С ледяных вершин я спускался в джунгли, бродил по берегам океана. В горах хорошо не думать и просто быть, на побережье — общаться со стихиалями и наблюдать за людьми, в джунглях — творить. Жаркое солнце выжгло немало узоров на моей душе, и я воплощал их в окружавшей меня густой и пестрой реальности. Разрисовывал слонов во все цвета радуги, творил крылатых обезьян, поющих ящериц и саблезубых попугаев…
Вспоминая это время, могу сказать, что оно было самым безмятежным, самым блаженным в моей жизни. Рана, нанесенная самолюбию злосчастной выставкой, затянулась и не напоминала о себе даже во снах. Творчество, став полностью бескорыстным — я ведь уже никого не хотел поразить, завлечь или повести за собой, — приносило столь же чистую и невинную радость, как ребенку его мазня новыми яркими красками, или дельфину — его причудливые прыжки. Если что-то в окружающем мире и царапало (тот же закон взаимопожирания или неэстетичный финал всего живого), то все слабее: мало-помалу я научился абстрагироваться, взирая на несовершенства земного творения с надмирной прохладной высоты.
Я уже стал подумывать, что хорошо бы избавиться от эго — докучного источника желаний и обид, раздражения и тоски. Растворить в окружающем, словно кристаллик соли в воде. Долгие медитации на вершине горы или в сердце пустыни немало продвинули по этому пути, классическому пути буддийских странников. Лишившись самости, заодно затыкаешь рот назойливому рассудку, долбящему изнутри темя бесконечными «почему?», «за что?», «с какой стати?».
Если что и останавливало от столь радикального шага, то лишь опасение вместе с эго потерять способность выдумывать и творить.
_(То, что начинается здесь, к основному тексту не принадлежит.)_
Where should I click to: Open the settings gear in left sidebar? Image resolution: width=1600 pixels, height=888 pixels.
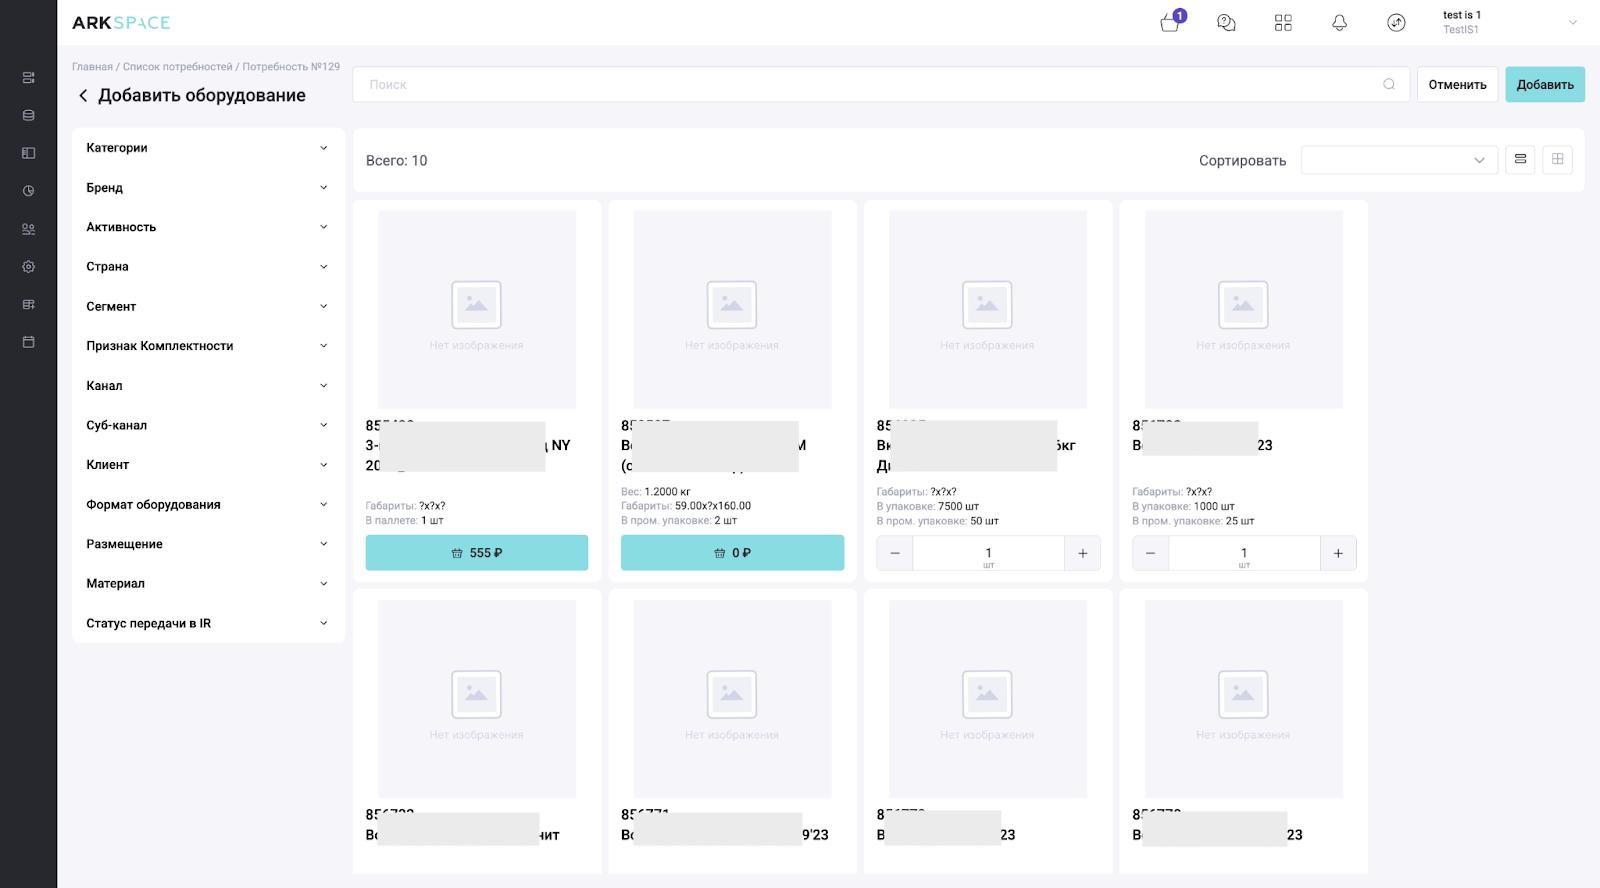coord(28,267)

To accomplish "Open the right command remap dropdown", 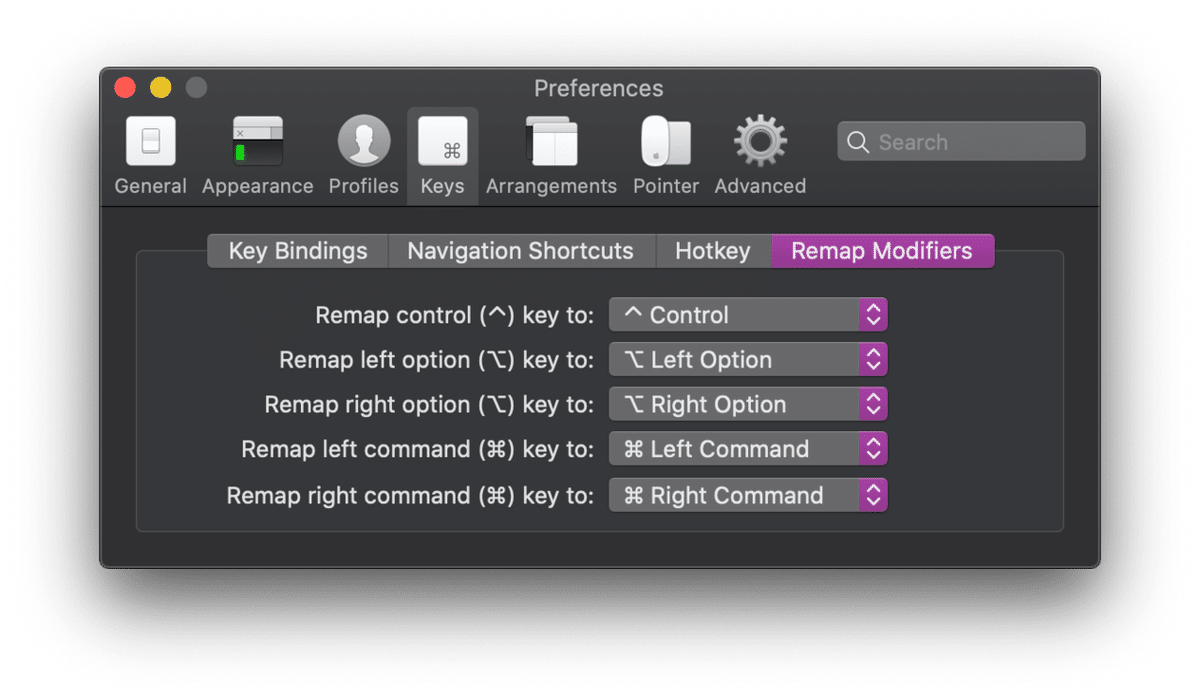I will (748, 495).
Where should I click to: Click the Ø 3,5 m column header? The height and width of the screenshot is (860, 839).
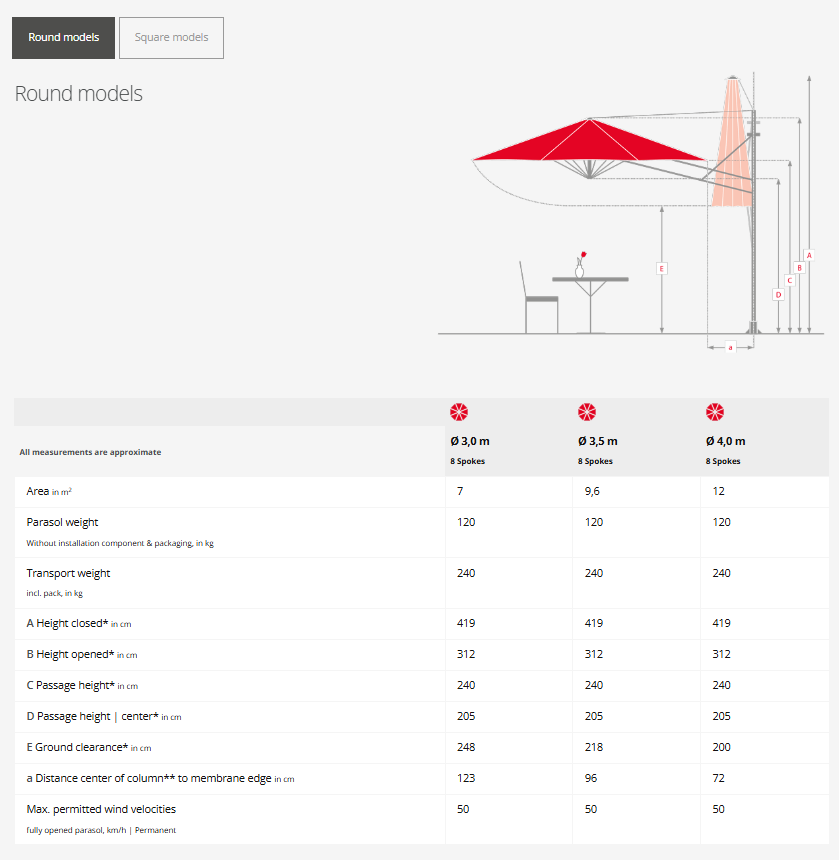point(597,441)
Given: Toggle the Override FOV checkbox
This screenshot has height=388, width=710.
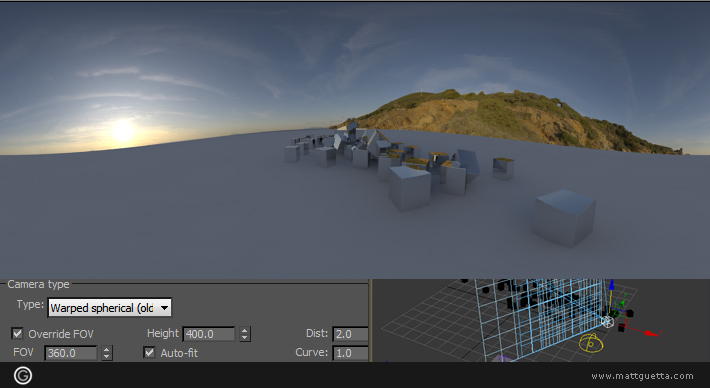Looking at the screenshot, I should 17,334.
Творчество и святость исключают друг друга. Наивные мыслители — Бердяев и другие, мечтали о святом гении. Это утопия. Творить — преодолевать сопротивление материала, инертной материи. Творец упорен, неистов — до бешенства, если что-то не получается или кто-то ему мешает. А уж самолюбие, что толпа называет гордыней… Впрочем, когда-то я уже высказывался на эту тему.
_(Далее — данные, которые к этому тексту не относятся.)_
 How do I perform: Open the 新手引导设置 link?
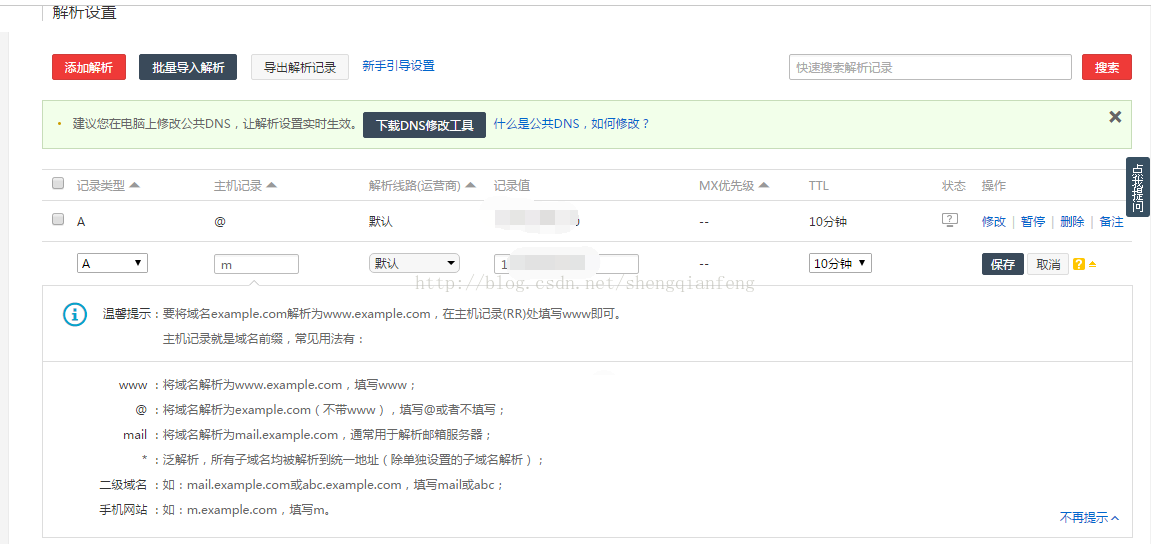398,66
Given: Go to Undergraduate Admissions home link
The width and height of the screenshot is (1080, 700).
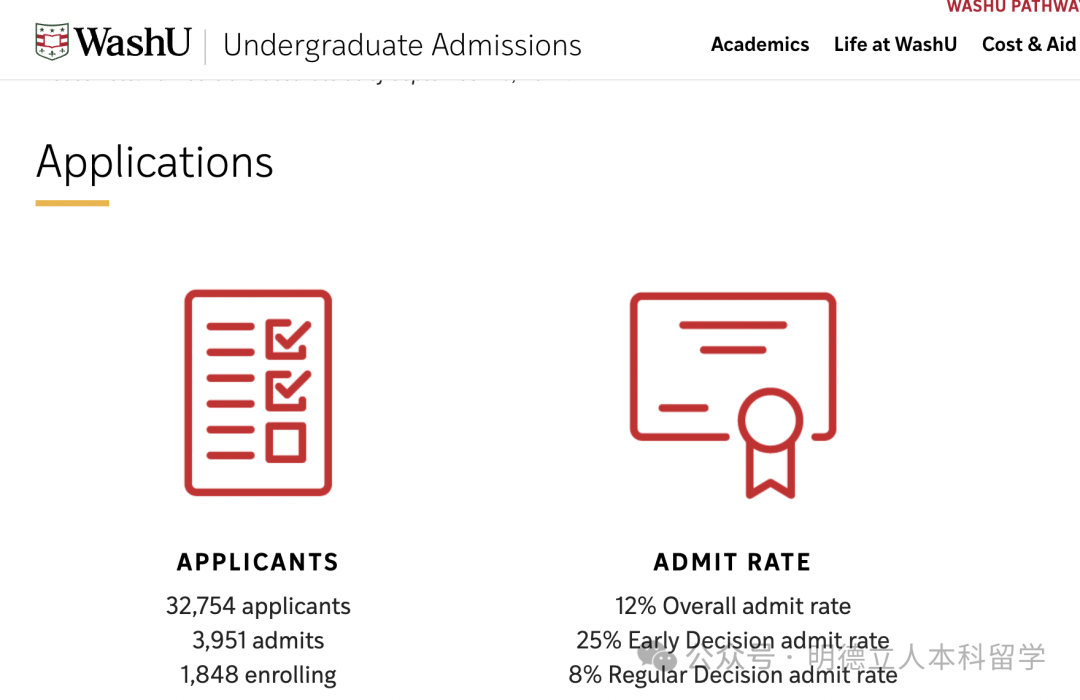Looking at the screenshot, I should (402, 45).
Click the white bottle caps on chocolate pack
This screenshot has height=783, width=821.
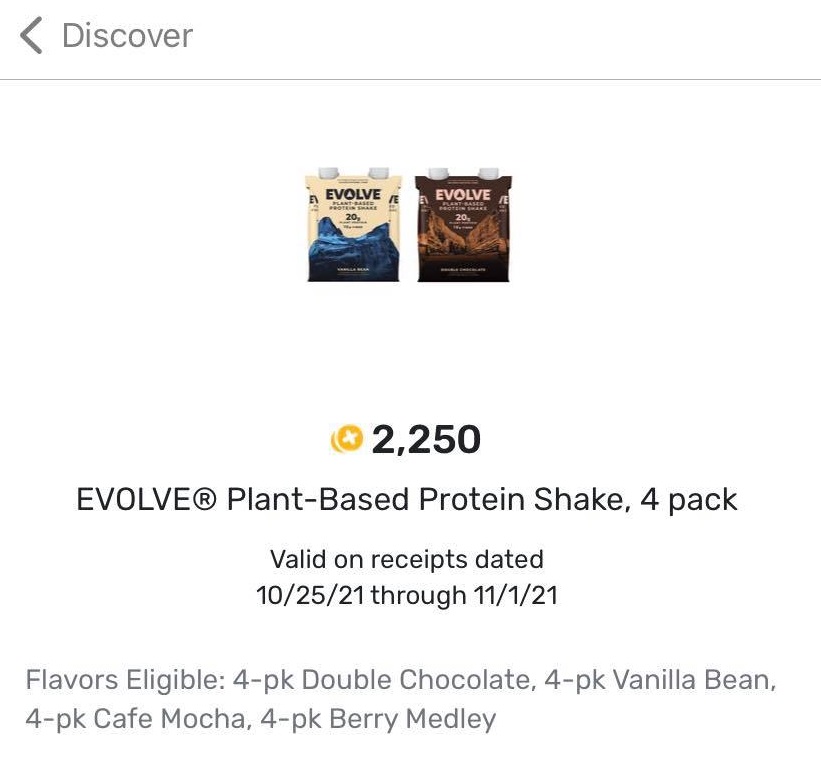tap(463, 173)
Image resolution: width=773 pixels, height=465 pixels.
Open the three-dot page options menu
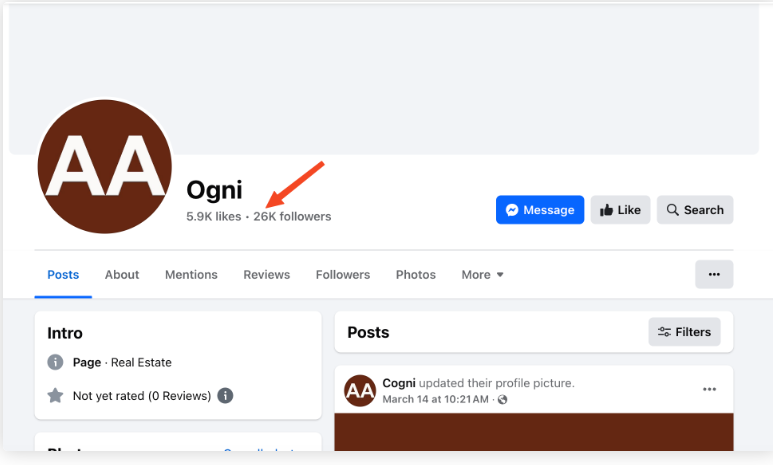click(714, 274)
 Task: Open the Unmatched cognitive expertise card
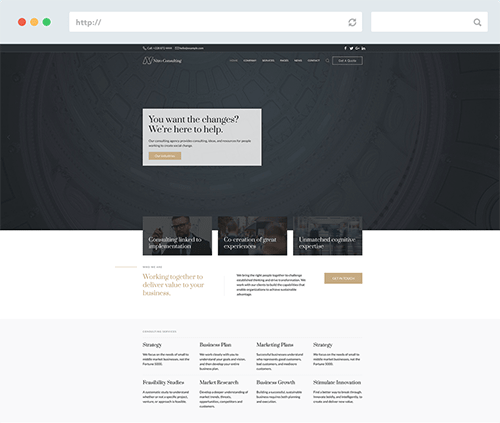[328, 236]
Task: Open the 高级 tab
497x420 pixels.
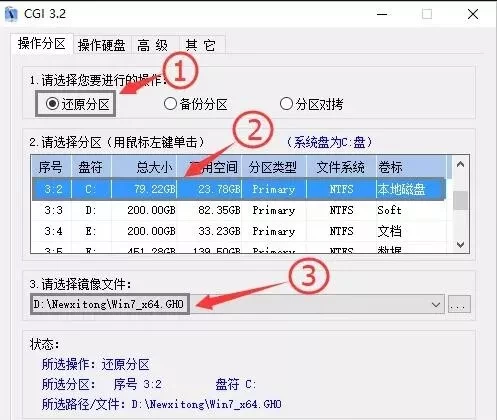Action: [153, 45]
Перестать творить? Но эта игрушка мне пока не наскучила…
Странствуя вне туристских дорог и тропинок, однажды я набрел на замечательное местечко: развалины индуистского храма на берегу озера, в сорока километрах от ближайшего селения. Знаешь, с этими барельефами, что выглядят для западного ума порнографией, замшелыми колоннами и гнездами змей во всех углах. Змей я, правда, боялся лишь поначалу, а потом лишь внимательно смотрел под ноги: эти красивые твари не нападают без явной агрессии.
Нижний ярус храма с широкими мраморными ступенями был затоплен прозрачной зеленоватой водой. Барельефы богов и богинь, занятых любовными играми, выглядывали из нее по пояс, по чресла, а те, кого накрыло с макушкой, сквозь переливы и блики смотрелись живыми — веселыми и насмешливыми, как и полагается божествам, создающим и разрушающим миры, играя и танцуя.
В самую жару, с полудня до пяти, я обычно дремал в прохладе зала с сохранившимся сводом, стараясь не ворочаться, дабы не задеть ненароком соседей-кобр. А на закате купался.
И в тот раз я купался. Помню, вынырнув подле божественной парочки с флегматичными ухмылками и гимнастически ловкими телами, не удержался и звонко щелкнул по носу пухлощекого Вишну (или то был Индра?) и что-то пошутил на тему вечного каменного кайфа. И тут же вздрогнул и обернулся, заслышав короткий звонкий смешок.